Warrior Mothers, Miracle Daughters: China’s Battle for Life

International   |   Sarah Elliott   |   Jul 10, 2013   |   9:53AM   |   Beijing, China

For many Chinese women, keeping a daughter is a battle—and the stakes are unthinkably high.

A Chinese woman may not become pregnant without the government’s permission. Under China’s One-Child Policy, all couples must apply for a birth permit before starting a pregnancy. Nearly two-thirds of Chinese couples (more than 900 million people) may have only one child and will be issued only one birth permit in their lives. Pregnancy without a permit is illegal.

If an illegal pregnancy is discovered, the mother has two choices: abort the baby or pay an unbearable fine. Chinese data show that 13 million abortions are performed each year. Many of these abortions are performed on women who simply can’t afford to stay pregnant. In Shanghai, where penalties are highest, the fine for an illegal pregnancy equals 25.8 years of average annual rural income.

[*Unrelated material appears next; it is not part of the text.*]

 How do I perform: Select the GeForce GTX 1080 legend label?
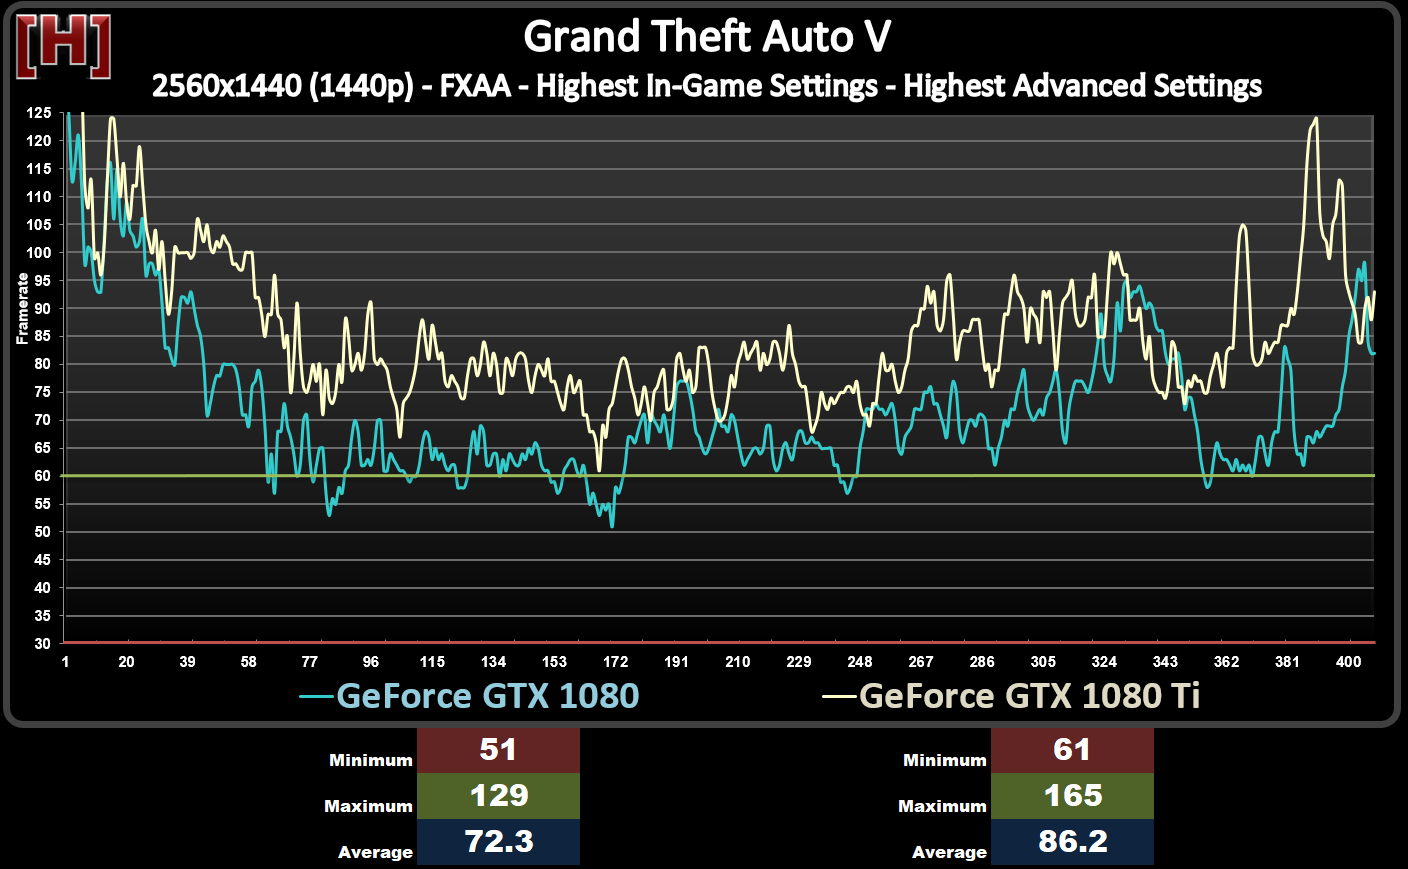(487, 696)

A Chinese baby girl who escapes abortion is still in grave danger. Parents who desperately want sons and can’t afford the fine for a second child sometimes discard their baby girl when her gender is discovered at birth. In China, girls are twice as likely to die in their first year of life as boys.

Poverty makes a huge impact on a mother’s decision to keep her daughter. In fact, the death rate of girls in their first year of life is up to three times higher in rural, poorer areas than in urban, wealthier areas. Many poor Chinese families feel that they simply cannot afford a girl.

Chinese girls who manage to escape infanticide are often abandoned. The Chinese government’s lack of transparency makes it difficult to know exactly how many girls are abandoned each year. However, we do know that fewer than half of China’s orphans receive government subsidies and abandoned children are highly vulnerable to human trafficking.

Yet mothers who refuse to abort or kill their baby girl often feel that abandonment is their daughter’s only hope. Illegally born girls who stay with their parents still face tremendous obstacles. Without a birth permit, a girl’s parents cannot provide her with a hukou, the registration which gives Chinese citizens access to education, healthcare, marriage and even public transportation. Accepting such a fate for her child is an impossible thought for many Chinese mothers.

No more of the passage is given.